Taking his inspiration from a reading from the gospel of Luke where Jesus weeps over Jerusalem, the “closed” city that “kills the prophets and stones those sent” to it, Pope Francis’ homily reflected on some of the moments of weeping during Christ’s ministry. He explained that Jesus had the tenderness of His Father looking at his children when he wept over the city of Jerusalem in the gospel account saying: “How many times I yearned to gather your children together as a hen gathers her brood under her wings, but you were unwilling.”
“Somebody said that God became man in order to be able to weep, to weep over what His children had done. The weeping in front of the tomb of Lazarus is the weeping of a friend. This is the weeping of the Father.”
In the same way, the Pope continued, we can look at the behaviour of the father of the prodigal son and what happens when this son asks for his inheritance and leaves home. He said the father did not go to his neighbours to say “Look what has happened to me! This horrible thing he did to me! But I will curse this son…” Pope Francis said he is certain that the father did not do this although maybe he went “to weep alone in his bedroom.”
“And why do I tell you this? Because the Gospel does not talk about this, it says that when his son returned home, he saw him from afar: this means that the Father was continually going up onto the terrace to look at the road to see if his son was coming back. And a father who does this is a father who lives in tears, waiting for his son to return home. This is the weeping of God the Father. And with his weeping, the Father recreates through his Son all of creation.”
Turning next to the moment when Jesus is carrying the cross to Calvary, Pope Francis reflected on the pious women who were weeping, saying they were not weeping over Him but over their own children. He stressed that this weeping like that of a father and of a mother is one that God still continues to do in our times.
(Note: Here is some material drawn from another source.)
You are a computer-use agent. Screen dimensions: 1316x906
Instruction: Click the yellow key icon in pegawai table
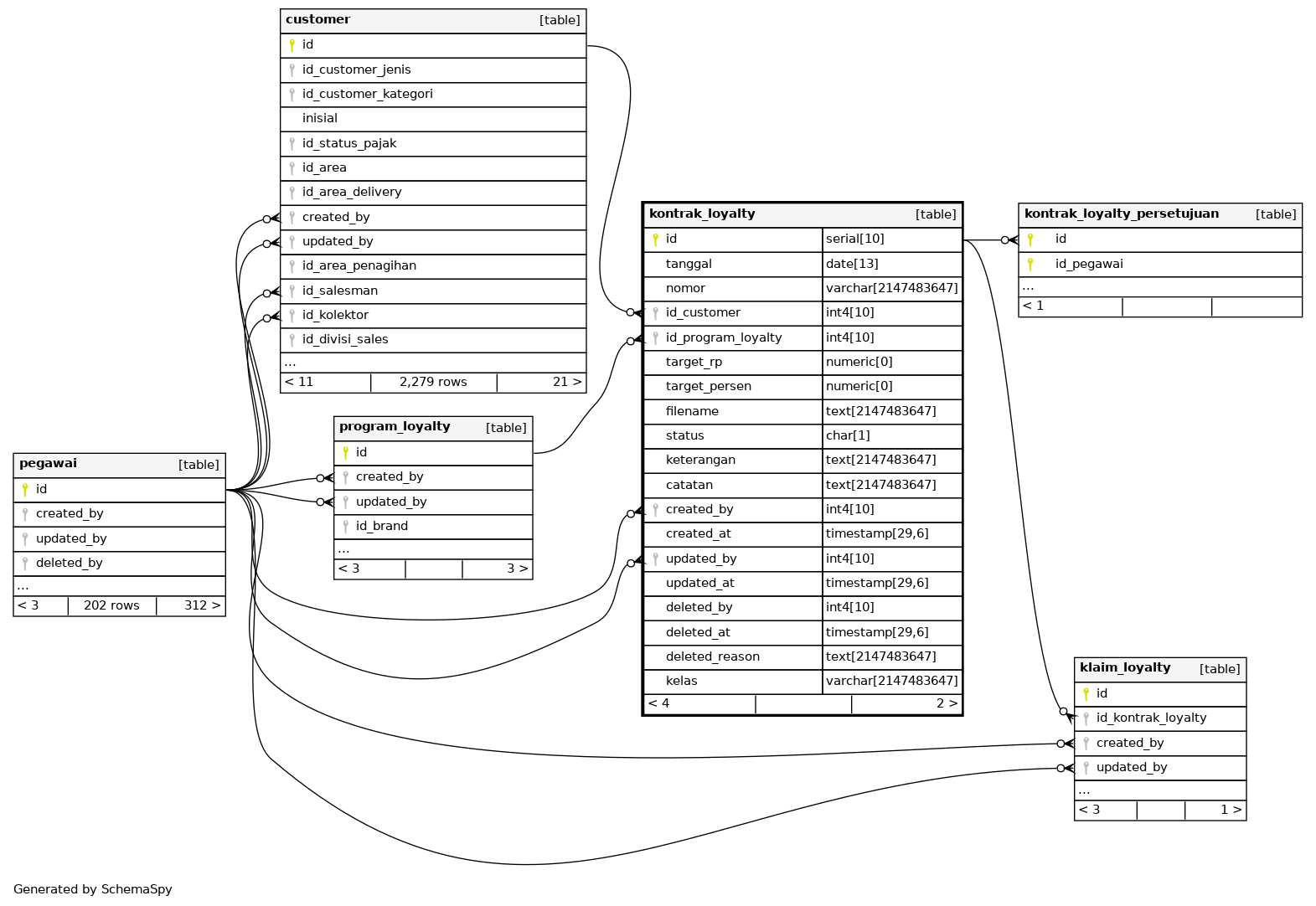(25, 490)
“Even nowadays in front of the calamities, the wars waged in order to worship the god of money, the many innocent people killed by the bombs launched by those who worship the idol of money, God still weeps and He also says: ‘Jerusalem, Jerusalem, my children, what are you doing?’ And he also says this to the poor victims, to the arms traffickers and to all those who sell the life of people. We’d do well to think both about how God our Father became man in order to be able to weep and how God our Father weeps nowadays: he weeps over humanity that ends up not understanding the peace that He offers us, the peace of love.”